Si los estudiosos de la opinión pública hicieran un listado de los temas más recurrentes en Cuba durante los últimos 20 o 30 años, de seguro que uno de esos sería una pregunta bien concisa y directa: «Bueno, ¿y qué? ¿El salario alcanza?».
Hecha en todos los tonos y matices posibles, desde hace mucho tiempo esa interrogante envuelve la vida nacional; y ahora vuelve a adquirir relevancia con el disparo de arrancada de la Tarea Ordenamiento. El tema se ha convertido en uno de los indicadores más concretos para conocer la efectividad o no de los cambios en la economía cubana a lo largo de los años.
Decimos esto porque, a juzgar por los enunciados y las disposiciones legales, lo que se vive hoy (con su no poca carga de debate incluida) es un intento de superar viejas distorsiones, algunas asumidas como normales debido a la presencia que han tenido por mucho tiempo, y con ello darle un vuelco para bien a la economía y a la cotidianidad de los cubanos.
Quizá una de esas torceduras más complejas fue la dejada por los días más duros del período especial, cuando se sobrevivió a una crisis muy profunda, pero con unos ingresos de bajo poder adquisitivo. De acuerdo con distintas investigaciones realizadas en el país, ese conflicto se ha graficado en una estructura de consumo en el cual, como promedio, entre el 60 y el 80 por ciento de los ingresos percibidos en una familia se dirigen hacia la compra de alimentos.
Si a esa contabilidad se le añaden otros costos (llámense aseo o electricidad), entonces la aritmética de la economía doméstica se aprieta aún más, y con ello la incapacidad de acceder a otras opciones de consumo. Por eso, entre otras razones, la relación consumo-ingresos personales es hoy uno de los focos en la aritmética popular.
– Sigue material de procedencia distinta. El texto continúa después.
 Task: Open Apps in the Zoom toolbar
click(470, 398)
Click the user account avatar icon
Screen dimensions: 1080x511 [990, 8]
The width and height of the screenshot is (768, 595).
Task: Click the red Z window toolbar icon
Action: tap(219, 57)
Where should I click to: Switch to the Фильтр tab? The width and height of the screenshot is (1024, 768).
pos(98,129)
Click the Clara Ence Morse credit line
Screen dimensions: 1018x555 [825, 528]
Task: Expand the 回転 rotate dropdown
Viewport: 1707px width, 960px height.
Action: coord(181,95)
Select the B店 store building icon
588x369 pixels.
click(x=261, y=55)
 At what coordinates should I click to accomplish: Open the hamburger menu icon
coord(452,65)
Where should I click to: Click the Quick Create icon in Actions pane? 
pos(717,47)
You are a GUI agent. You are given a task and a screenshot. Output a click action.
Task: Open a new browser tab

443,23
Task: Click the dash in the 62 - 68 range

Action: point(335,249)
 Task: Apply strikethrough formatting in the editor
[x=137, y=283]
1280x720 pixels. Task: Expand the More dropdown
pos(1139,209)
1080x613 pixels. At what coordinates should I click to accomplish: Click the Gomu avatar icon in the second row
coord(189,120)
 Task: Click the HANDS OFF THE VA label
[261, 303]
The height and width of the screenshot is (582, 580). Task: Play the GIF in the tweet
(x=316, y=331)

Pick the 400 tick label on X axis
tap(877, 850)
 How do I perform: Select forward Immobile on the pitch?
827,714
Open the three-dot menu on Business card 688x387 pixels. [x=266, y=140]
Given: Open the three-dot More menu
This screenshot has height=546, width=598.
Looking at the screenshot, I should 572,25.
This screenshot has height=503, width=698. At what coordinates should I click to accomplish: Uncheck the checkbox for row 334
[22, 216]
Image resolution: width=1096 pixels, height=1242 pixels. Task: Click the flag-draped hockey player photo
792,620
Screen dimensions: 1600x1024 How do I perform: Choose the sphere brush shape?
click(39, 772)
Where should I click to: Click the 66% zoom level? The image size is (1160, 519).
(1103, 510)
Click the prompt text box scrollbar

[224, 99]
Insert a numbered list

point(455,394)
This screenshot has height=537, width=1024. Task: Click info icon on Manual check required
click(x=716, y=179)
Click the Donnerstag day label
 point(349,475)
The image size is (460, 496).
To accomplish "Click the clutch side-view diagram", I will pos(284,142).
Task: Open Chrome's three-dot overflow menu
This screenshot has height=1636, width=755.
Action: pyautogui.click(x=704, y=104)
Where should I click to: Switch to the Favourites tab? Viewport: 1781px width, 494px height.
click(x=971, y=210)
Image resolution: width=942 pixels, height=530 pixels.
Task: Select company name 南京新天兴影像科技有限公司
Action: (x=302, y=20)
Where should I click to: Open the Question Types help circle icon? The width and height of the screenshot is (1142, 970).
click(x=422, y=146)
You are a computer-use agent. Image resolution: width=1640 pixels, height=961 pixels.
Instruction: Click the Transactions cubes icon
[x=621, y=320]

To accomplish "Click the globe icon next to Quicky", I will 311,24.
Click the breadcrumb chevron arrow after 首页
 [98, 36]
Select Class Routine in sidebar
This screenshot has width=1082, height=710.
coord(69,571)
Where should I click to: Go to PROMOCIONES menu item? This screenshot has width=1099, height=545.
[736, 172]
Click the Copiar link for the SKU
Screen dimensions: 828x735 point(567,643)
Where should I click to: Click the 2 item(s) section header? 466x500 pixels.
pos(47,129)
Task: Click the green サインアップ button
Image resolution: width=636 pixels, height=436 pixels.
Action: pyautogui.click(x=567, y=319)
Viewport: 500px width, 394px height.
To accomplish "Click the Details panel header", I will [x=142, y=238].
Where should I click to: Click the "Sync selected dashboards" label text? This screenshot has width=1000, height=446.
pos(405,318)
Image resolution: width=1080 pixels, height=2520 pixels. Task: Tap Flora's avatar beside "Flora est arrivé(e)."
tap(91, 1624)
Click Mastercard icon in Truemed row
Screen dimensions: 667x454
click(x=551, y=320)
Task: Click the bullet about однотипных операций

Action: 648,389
Una familia de economistas jubilados apegados a su vocación llevaron a punta de lápiz (bien afilada y para tener una contabilidad certificada) los gastos domésticos en el transcurso del pasado mes. Entre las conclusiones finales estuvo que la vieja dinámica de gastos permanecía en el nuevo escenario.
¿Será posible cambiar la lógica de esa matemática? Dicen que soñar no cuesta nada. El asunto, recuerdan a menudo, es al despertar; pero en la unión del sueño con la realidad se cumplen y superan los desafíos.
Aspirar, por ejemplo, a que se puedan comprar los alimentos del mes y contar con el margen necesario para otras necesidades, llámese comprar zapatos o navegar en internet, o ir al teatro, o al cine, o visitar otra ciudad, aunque solo sea un fin de semana…
Pudieran parecer temas triviales (al menos al oído suenan bien); sin embargo, no son preguntas ociosas si se meditan en clave de desarrollo nacional y calidad de vida familiar, ese otro pan que alimenta los PIB de las economías sostenibles, como recordaba el matrimonio de economistas. Porque el asunto no es solo de satisfacciones individuales, algo ya muy importante. El tema señala, también, la capacidad del Estado de lograr los encadenamientos coherentes entre el mercado interno del país y la producción nacional en sectores como la industria ligera y la gama de servicios que se pudiera ofertar a la población.
Esa es una de las líneas que definen varias cuestiones también muy decisivas en el actual debate con los precios. De hecho sería poco recomendable solucionar el costo de las ofertas de alimentos para tropezar al final con la misma piedra y repetir la herencia dejada por el período especial, la cual tiene, entre sus peligros, el de entorpecer la capitalización de entidades nacionales desde el mercado que debieran atender.
Precisamente, y si se mira hacia el futuro, entre las zonas que no se deberían dejar a un lado para lograr el necesario y deseado «tiro correcto» de la Tarea Ordenamiento, se encuentra esa delicada relación entre el consumo nacional (en su más amplia acepción) y la capacidad adquisitiva de los ingresos personales. Pues no solo de pan viven las personas. Ni mucho menos (así lo indica la vida) la señora economía.